A couple of years ago I met up with Jeremy Sutton-Hibbert, a Tokyo based photographer who produces fantastic images for clients ranging from The Guardian to Greenpeace. During our conversation he asked which photographers I was inspired by. There was a rather embarrassing pause, followed by me admitting that I had always been inspired more by TV and movies than photographers. The truth is it was the images from documentaries like The Trials of Life and movies such as Dances with Wolves and Braveheart that were truly awe-inspiring. There is one film above all others that really affected me – Baraka.
Baraka is a fantastic journey through 24 countries with breathtaking cinematography. I was amazed when I saw it 14 years ago as a university student, and it still inspires me. One wonderful thing is that I have now been to some of the places captured in the film. I have witnessed snow monkeys relaxing in their hot spring pools, and thousands of commuters surge through Tokyo’s stations.

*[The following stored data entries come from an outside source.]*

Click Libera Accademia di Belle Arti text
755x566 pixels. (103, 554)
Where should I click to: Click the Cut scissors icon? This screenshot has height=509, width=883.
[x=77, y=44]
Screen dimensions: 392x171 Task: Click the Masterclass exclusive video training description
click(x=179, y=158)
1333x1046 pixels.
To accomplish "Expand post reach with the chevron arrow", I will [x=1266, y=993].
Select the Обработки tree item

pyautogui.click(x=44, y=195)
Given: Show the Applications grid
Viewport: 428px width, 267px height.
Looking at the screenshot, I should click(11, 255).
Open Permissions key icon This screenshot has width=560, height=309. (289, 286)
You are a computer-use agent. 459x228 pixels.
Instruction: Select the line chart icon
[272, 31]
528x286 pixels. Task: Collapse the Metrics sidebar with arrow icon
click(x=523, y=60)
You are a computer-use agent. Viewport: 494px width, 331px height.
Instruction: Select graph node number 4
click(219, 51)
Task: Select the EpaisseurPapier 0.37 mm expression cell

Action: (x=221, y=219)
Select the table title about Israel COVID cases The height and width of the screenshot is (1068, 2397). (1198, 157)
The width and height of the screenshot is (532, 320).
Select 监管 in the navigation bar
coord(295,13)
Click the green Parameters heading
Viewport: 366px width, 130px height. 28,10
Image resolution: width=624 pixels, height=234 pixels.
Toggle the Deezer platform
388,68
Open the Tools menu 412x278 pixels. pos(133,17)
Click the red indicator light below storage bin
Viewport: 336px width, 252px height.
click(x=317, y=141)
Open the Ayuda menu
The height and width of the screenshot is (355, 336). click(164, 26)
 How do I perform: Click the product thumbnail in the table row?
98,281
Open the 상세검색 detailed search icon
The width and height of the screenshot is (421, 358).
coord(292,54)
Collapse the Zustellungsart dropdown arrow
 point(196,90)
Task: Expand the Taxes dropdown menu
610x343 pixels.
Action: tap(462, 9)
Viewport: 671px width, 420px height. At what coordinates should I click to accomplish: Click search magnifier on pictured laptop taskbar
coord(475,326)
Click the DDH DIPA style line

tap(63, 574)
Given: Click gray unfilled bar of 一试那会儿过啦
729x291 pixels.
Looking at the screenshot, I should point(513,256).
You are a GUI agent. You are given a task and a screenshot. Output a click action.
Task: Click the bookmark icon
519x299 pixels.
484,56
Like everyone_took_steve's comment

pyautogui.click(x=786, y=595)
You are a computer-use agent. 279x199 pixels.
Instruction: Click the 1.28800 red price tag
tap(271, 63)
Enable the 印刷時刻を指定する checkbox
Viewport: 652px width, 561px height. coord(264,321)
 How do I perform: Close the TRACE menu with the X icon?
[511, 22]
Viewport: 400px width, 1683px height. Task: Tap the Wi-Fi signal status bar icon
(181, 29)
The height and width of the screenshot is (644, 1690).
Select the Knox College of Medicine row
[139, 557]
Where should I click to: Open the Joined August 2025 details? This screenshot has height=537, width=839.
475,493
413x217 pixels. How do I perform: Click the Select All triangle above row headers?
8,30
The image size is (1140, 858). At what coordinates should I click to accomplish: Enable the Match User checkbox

In a previous post I talked about film size and the tradeoff between film size( and therefore image quality) with portability and cost. Just as my still camera uses film that is 56mm x 67mm to get higher image quality than 35mm film. Baraka was filmed in 70mm film rather than the standard 35mm motion picture film format (Lawrence of Arabia was also filmed in 70mm). For a few years I have had Baraka on DVD but happily gave this copy to a friend as now Baraka on Blu-ray has been released. The original 70mm film was restored and rescanned at extremely high resolution to produce images that will once again inspire awe.
Don’t just take my word for it as an obvious fan. Film critic Roger Ebert said is was “the finest video disc I have ever viewed or ever imagined.”
Is it the greatest film ever made? Maybe. Perhaps, I shouldn’t feel so embarrassed that my inspiration comes from the moving pictures after all.